Actualmente, é vulgar associar-se à palavra sabedoria o sentido prático inerente ao bom-senso natural enriquecido por longa e variada experiência da vida, e até não falta quem continue a verter nesta palavra a concepção ética da prudência (virtus) que os estóicos romanos lhe introduziram. Para Aristóteles, porém, ela é sinónimo da ciência por excelência, ou Filosofia, isto é, a ciência mais compreensiva, a mais difícil de atingir, pela universalidade do seu objecto e respectivo afastamento dos dados sensoriais, a mais precisa, pelo carácter abstrato, a mais instrutiva, a mais livre e independente e a de supremo ensinamento, por nela confluírem todas as ciências e dar a razão de ser e o destino de tudo o que existe.

Como todo o conhecimento, a Filosofia, ou Sabedoria, nasce da surpresa e da admiração, mas pela virtude do saber que lhe é próprio a surpresa dá lugar à compreensão. Quem a possui é filósofo, e ser filósofo neste sentido é atingir a compenetração da unidade dos saberes, conhecer as causas e a natureza do Universo, e ter clara noção dos princípios primeiros e últimos de tudo o que existe.

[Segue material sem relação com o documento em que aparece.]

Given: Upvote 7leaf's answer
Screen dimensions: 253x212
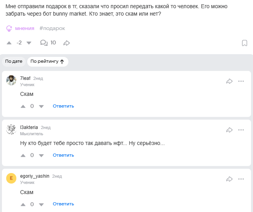Looking at the screenshot, I should click(23, 106).
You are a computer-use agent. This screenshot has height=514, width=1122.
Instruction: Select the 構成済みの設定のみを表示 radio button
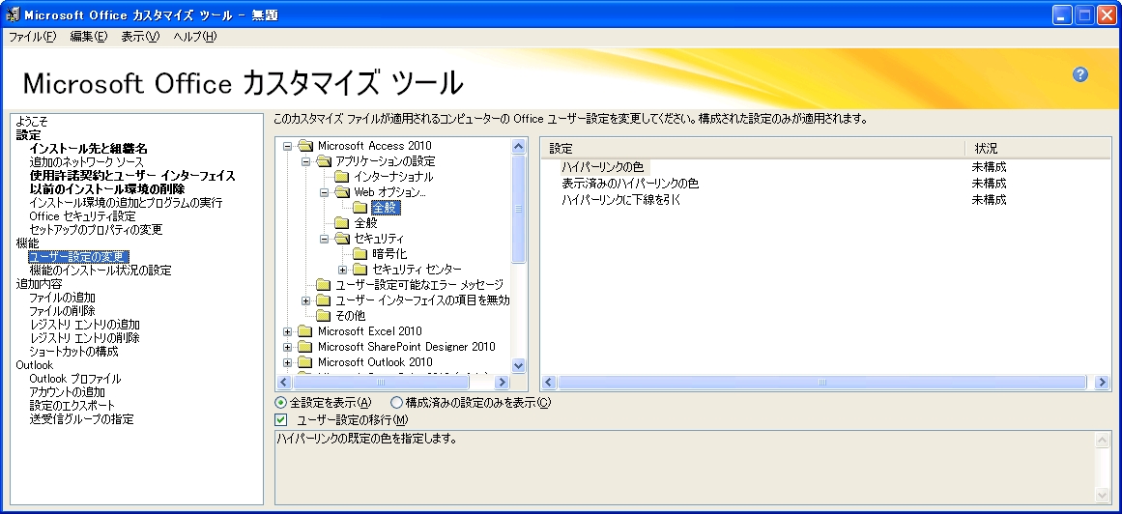[396, 402]
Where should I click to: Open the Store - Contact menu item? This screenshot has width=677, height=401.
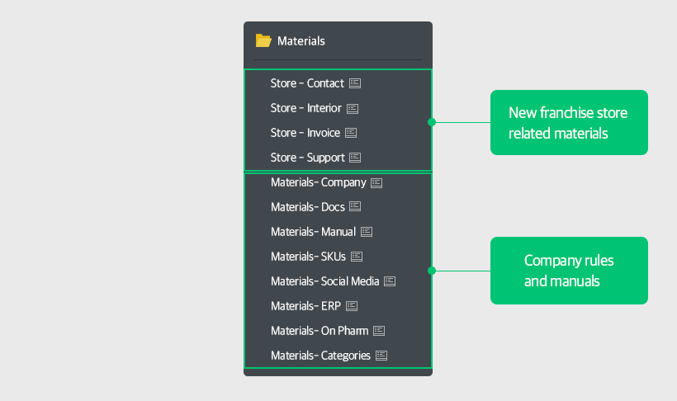[x=307, y=83]
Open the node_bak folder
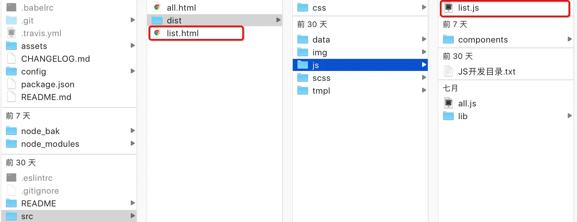The image size is (577, 222). click(69, 131)
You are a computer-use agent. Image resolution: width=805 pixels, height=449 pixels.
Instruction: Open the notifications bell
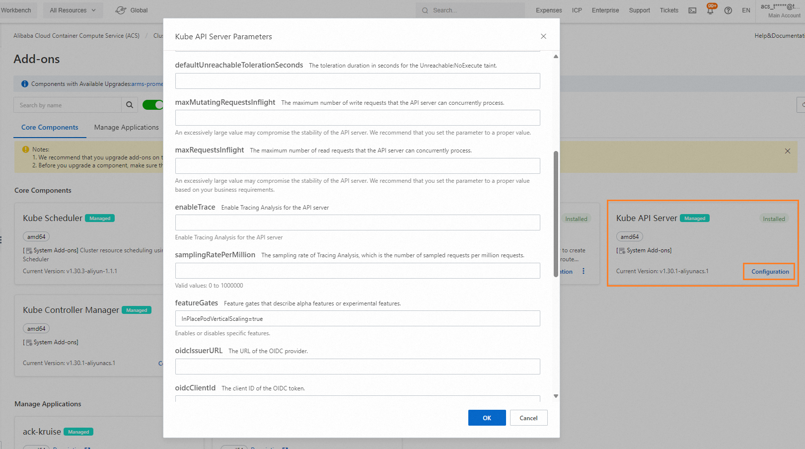[x=711, y=10]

Assim entendida, a Sabedoria ou Filosofia tem por objecto e finalidade o saber puro e desinteressado e é a única ciência livre no conjunto de todas as ciências —, tal como o homem livre que somente existe para si próprio, enquanto que o escravo somente existe para proveito do seu dono.

Por esta feição, a adquisição da Sabedoria ou Filosofia mais parece dote divino que capacidade humana, pelo que poderia pensar-se que ela não está em proporção com os recursos limitados do espírito, que não é absolutamente independente.